The fast-growing samples bring a large number of demands for malware detection in IoT environment ‎[24]. With so many sophisticated malware samples, plenty of researches have been concentrated on proposing miscellaneous malware detection methods to mitigate the rapid growth of malware. Malware detection can be divided into two main methods: static malware detection and dynamic malware detection ‎[5, 6]. Static malware detection also refers to signature-based malware detection which examines the content of malicious binary without actually executing malware samples. Signature-based malware detection is able to obtain full execution path. However, it can be easily evaded by obfuscation techniques. In addition, signature-based malware detection requires prior knowledge of malware samples.
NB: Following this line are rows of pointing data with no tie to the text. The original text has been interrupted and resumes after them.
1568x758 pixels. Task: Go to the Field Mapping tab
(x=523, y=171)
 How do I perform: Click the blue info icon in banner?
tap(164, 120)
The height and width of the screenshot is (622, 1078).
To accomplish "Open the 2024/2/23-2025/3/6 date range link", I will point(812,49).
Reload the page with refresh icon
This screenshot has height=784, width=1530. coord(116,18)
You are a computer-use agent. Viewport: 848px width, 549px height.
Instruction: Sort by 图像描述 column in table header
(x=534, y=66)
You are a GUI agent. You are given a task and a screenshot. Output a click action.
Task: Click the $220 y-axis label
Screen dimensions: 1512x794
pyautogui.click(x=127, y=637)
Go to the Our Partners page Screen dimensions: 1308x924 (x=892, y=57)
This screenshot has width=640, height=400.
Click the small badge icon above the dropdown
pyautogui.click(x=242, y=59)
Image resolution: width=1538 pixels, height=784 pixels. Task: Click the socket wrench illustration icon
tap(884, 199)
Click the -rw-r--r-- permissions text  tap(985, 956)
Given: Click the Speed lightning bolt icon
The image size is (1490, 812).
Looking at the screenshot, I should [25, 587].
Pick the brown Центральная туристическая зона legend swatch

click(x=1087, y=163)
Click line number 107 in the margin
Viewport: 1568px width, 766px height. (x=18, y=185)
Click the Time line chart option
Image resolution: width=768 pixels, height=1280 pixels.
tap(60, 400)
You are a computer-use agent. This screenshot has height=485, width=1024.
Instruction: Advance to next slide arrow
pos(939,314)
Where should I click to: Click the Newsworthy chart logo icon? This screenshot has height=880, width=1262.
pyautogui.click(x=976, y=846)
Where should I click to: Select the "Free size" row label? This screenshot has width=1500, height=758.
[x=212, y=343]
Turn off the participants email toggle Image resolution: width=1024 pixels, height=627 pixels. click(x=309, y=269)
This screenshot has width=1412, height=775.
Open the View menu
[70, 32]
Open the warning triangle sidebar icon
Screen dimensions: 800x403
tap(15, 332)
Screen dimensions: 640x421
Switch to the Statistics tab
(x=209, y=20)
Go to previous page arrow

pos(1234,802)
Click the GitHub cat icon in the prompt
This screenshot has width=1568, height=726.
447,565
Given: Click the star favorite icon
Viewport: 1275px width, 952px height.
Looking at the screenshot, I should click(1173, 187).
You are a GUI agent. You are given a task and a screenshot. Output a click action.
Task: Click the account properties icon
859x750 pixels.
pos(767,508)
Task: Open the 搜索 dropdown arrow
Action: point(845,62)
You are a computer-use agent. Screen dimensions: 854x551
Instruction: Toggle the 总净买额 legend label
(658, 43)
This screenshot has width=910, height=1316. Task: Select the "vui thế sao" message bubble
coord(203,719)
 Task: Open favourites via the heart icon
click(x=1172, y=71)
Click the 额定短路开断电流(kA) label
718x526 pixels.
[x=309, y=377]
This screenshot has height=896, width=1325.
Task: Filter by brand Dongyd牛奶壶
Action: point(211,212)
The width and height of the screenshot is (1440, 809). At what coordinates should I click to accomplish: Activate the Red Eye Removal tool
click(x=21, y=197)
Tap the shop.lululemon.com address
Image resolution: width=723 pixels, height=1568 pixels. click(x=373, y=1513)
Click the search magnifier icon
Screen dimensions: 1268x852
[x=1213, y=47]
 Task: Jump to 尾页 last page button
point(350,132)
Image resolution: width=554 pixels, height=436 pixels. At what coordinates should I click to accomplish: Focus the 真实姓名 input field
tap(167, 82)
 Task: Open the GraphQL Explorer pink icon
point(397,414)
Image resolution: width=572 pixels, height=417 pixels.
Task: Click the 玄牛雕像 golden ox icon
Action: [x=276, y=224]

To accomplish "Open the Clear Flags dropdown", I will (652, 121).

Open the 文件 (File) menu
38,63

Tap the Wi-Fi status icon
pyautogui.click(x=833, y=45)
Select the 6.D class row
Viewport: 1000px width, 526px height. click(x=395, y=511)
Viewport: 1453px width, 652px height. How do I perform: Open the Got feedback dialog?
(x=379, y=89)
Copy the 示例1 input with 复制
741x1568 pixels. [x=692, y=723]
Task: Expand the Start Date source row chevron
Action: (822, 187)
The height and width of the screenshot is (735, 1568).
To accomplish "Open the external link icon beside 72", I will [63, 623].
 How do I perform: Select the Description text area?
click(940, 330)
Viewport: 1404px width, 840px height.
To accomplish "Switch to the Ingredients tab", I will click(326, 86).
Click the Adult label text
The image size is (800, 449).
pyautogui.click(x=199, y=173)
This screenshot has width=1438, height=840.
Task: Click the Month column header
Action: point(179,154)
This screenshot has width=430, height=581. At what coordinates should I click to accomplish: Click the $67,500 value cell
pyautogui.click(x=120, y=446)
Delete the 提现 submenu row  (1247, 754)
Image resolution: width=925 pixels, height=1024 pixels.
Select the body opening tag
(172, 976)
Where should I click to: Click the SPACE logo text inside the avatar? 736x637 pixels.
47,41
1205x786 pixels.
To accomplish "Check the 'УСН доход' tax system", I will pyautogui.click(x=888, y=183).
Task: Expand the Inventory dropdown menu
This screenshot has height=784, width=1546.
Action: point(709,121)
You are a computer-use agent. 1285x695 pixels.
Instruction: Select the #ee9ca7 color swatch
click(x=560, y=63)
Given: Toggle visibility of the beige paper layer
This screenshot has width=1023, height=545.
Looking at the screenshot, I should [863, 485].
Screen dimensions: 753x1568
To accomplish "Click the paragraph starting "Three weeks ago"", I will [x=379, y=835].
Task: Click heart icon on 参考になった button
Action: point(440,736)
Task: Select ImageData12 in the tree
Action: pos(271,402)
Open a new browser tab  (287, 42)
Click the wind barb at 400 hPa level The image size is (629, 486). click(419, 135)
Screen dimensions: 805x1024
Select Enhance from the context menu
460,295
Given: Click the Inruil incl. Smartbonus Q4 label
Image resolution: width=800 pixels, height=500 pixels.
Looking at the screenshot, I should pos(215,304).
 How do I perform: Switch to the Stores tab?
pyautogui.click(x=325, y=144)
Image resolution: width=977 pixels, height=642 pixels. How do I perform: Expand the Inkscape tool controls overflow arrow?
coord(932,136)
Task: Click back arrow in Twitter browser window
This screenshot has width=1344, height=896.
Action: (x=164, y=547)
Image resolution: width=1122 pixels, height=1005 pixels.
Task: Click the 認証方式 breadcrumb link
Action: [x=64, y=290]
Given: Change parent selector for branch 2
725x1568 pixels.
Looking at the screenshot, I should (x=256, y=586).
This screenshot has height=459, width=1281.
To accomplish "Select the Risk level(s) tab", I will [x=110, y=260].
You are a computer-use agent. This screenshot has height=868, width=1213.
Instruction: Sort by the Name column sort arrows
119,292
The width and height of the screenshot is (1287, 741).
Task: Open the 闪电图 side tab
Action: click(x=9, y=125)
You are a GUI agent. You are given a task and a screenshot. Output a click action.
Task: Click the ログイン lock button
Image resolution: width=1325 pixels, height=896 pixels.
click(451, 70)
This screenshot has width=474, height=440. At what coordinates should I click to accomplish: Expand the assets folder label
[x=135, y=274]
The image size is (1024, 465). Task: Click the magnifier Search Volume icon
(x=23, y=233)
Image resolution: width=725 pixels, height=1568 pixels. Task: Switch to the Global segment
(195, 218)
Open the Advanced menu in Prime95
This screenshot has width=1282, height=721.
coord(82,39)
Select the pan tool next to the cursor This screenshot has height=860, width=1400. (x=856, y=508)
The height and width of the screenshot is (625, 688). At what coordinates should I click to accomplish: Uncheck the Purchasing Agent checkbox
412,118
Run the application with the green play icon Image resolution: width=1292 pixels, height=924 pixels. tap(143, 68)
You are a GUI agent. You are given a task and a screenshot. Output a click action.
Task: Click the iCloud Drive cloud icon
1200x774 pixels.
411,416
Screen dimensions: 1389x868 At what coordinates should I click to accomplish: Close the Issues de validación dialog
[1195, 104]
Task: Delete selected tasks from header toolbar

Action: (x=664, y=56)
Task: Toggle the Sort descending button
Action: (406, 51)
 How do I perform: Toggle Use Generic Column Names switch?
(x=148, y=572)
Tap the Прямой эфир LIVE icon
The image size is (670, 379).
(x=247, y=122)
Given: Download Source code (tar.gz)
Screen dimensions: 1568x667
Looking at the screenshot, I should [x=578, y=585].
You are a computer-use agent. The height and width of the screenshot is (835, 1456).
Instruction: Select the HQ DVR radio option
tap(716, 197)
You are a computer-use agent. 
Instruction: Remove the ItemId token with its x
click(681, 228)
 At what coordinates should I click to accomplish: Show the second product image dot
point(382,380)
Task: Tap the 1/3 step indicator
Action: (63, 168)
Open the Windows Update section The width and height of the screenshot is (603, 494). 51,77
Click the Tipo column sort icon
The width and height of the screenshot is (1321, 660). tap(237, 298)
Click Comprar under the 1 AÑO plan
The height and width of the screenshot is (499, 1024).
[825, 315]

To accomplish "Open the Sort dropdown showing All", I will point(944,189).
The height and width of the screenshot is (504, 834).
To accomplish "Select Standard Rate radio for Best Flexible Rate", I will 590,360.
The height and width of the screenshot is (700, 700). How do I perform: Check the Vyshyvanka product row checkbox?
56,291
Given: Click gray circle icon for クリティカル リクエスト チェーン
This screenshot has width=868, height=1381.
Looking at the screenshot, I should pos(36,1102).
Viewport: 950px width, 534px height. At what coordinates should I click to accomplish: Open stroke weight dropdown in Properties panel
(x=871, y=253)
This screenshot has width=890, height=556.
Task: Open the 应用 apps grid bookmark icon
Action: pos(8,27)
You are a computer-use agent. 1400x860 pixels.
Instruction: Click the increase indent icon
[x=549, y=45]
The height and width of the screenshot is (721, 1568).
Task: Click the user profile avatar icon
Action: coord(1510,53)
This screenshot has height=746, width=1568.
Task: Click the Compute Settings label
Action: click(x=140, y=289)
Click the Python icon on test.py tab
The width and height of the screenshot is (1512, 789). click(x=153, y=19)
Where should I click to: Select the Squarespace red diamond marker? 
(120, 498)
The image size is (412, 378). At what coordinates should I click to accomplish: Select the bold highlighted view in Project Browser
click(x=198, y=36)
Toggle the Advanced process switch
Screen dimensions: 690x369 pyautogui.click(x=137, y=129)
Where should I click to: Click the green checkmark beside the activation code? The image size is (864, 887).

In response to the limitation of signature-based malware detection, various dynamic malware detection methods have been put forward ‎[7]. Dynamic malware detection analyzes the sample behaviors during execution and generally called behavior-based malware detection. Behavior-based malware detection methods include virtual machine and function call monitoring, information flow tracking, and dynamic binary instrumentation. Windows Application Programming Interface (API) call graph-based method has been considered as a good prospect in behavior-based malware detection for a long time ‎[8, 9].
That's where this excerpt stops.